Mr. Dapaah also made a strong case for the independence of state institutions that have been tasked to facilitate transparency and openness in the managing, protecting and use of public funds.
He said: “The oversight role of parliament to ensure fiscal discipline through accountability is deeply undermined by excessive political and financial decision making power in the hands of the president and even worrisome is the tendency of parliamentarians to experience disincentives if they go against the president’s wishes.”
This, he said, is buttressed by the situation wherein top-most positions in the three arms of government tasked to control transparency and judicious use of public funds are appointed by the president.
“This is inconsistent with the checks and balances required by a democracy; and the more the situation remains, the result is that the key accountability institutions in the country remain impotent.

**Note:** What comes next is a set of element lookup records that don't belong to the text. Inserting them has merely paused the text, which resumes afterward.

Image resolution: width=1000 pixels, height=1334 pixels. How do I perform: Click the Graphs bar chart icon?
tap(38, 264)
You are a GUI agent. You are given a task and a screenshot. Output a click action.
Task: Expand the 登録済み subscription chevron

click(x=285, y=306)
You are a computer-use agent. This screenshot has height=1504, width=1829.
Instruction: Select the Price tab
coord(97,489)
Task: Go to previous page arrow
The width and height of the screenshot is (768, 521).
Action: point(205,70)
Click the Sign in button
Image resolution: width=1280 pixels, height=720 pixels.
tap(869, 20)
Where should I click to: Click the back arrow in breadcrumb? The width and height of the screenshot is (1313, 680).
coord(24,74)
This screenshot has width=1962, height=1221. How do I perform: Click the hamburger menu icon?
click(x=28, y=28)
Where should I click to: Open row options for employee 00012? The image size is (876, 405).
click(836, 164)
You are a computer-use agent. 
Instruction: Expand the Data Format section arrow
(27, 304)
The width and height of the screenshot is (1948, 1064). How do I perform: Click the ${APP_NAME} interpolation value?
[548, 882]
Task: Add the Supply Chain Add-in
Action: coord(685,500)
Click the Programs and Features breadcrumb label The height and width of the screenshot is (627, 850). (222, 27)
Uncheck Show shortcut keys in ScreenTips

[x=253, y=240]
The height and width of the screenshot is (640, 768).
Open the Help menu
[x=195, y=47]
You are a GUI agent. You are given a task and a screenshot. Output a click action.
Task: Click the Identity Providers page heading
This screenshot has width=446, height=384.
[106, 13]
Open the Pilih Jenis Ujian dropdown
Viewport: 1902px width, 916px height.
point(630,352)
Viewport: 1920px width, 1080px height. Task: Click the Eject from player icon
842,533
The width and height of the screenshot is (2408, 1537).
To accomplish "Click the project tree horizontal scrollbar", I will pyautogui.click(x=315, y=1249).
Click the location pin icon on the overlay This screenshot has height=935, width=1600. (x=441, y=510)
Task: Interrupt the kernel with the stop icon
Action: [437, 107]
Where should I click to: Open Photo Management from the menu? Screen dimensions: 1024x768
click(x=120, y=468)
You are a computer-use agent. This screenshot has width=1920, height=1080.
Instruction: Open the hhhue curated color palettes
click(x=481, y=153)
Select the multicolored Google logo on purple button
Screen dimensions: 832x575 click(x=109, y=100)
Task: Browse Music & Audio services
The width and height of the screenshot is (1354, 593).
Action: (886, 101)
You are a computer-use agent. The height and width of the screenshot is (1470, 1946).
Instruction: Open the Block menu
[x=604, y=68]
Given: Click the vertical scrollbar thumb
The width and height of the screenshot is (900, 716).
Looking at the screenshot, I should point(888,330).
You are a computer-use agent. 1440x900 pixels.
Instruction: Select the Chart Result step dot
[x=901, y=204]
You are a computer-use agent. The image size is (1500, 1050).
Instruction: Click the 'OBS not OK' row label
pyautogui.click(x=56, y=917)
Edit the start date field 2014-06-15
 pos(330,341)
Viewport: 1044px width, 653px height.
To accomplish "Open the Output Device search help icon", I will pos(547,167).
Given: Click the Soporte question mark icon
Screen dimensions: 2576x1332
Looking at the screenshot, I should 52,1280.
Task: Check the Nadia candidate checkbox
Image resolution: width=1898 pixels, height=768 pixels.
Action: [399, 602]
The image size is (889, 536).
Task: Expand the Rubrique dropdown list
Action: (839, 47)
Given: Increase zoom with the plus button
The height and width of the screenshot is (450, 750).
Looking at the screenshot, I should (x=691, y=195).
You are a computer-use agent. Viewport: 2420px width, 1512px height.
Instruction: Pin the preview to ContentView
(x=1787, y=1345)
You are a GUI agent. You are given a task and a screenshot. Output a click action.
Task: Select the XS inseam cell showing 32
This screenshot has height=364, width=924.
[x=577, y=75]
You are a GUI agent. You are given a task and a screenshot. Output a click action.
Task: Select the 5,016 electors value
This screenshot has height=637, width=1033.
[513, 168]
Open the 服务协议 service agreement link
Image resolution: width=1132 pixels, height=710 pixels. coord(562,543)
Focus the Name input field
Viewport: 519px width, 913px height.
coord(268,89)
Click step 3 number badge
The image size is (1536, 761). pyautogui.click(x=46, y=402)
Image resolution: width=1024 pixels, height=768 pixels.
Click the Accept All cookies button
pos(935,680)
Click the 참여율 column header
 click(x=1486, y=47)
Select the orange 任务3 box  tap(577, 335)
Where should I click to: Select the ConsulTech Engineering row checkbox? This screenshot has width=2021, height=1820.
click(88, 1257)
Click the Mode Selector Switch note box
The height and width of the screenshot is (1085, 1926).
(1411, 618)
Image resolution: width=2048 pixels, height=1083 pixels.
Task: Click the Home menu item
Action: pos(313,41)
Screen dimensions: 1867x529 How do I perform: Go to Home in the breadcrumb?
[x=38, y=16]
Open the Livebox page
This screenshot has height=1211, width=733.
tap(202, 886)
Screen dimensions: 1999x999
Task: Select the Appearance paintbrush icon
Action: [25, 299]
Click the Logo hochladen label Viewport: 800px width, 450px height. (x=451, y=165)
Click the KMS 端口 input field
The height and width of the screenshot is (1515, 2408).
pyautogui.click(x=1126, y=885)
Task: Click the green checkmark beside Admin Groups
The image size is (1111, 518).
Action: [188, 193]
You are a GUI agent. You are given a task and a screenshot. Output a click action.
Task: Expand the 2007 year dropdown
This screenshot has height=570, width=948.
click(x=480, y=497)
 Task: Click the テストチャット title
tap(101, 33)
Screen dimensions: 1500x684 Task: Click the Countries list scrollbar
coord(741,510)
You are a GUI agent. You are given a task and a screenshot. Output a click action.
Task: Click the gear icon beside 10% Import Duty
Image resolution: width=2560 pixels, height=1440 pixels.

“And as long as the situation remains, we should stop talking about the protection of public funds because sanctions which alone could deter public officials from stealing public funds will never be applied,” he said.
The Ministry of Finance has introduced a number of public financial management reforms as the precursor to structural economic adjustments that will accelerate national economic growth.
The Ghana Integrated Financial Management Information System (GIFMIS), Programme-Based Budgeting (PBB) and the development of the comprehensive medium-term Debt Management Strategy are some of the financial reforms that have been employed to ensure improved results, transparency and value for money in the use of public funds.
Despite the reforms, economists and financial analysts have had cause to complain about the continued fleecing of the public purse due largely to misplaced priorities when it comes to expenditure and the lack of transparency and accountability in the PFM system.
Mr. Kan-Dapaah said there is the need for the enforcement of the checks and balances in the PFMS to free the accountability institutions from the present state of inaction.
He also stressed the need for a non-politicised media and a vibrant civil society in the quest for transparency and accountability in the public financial management system.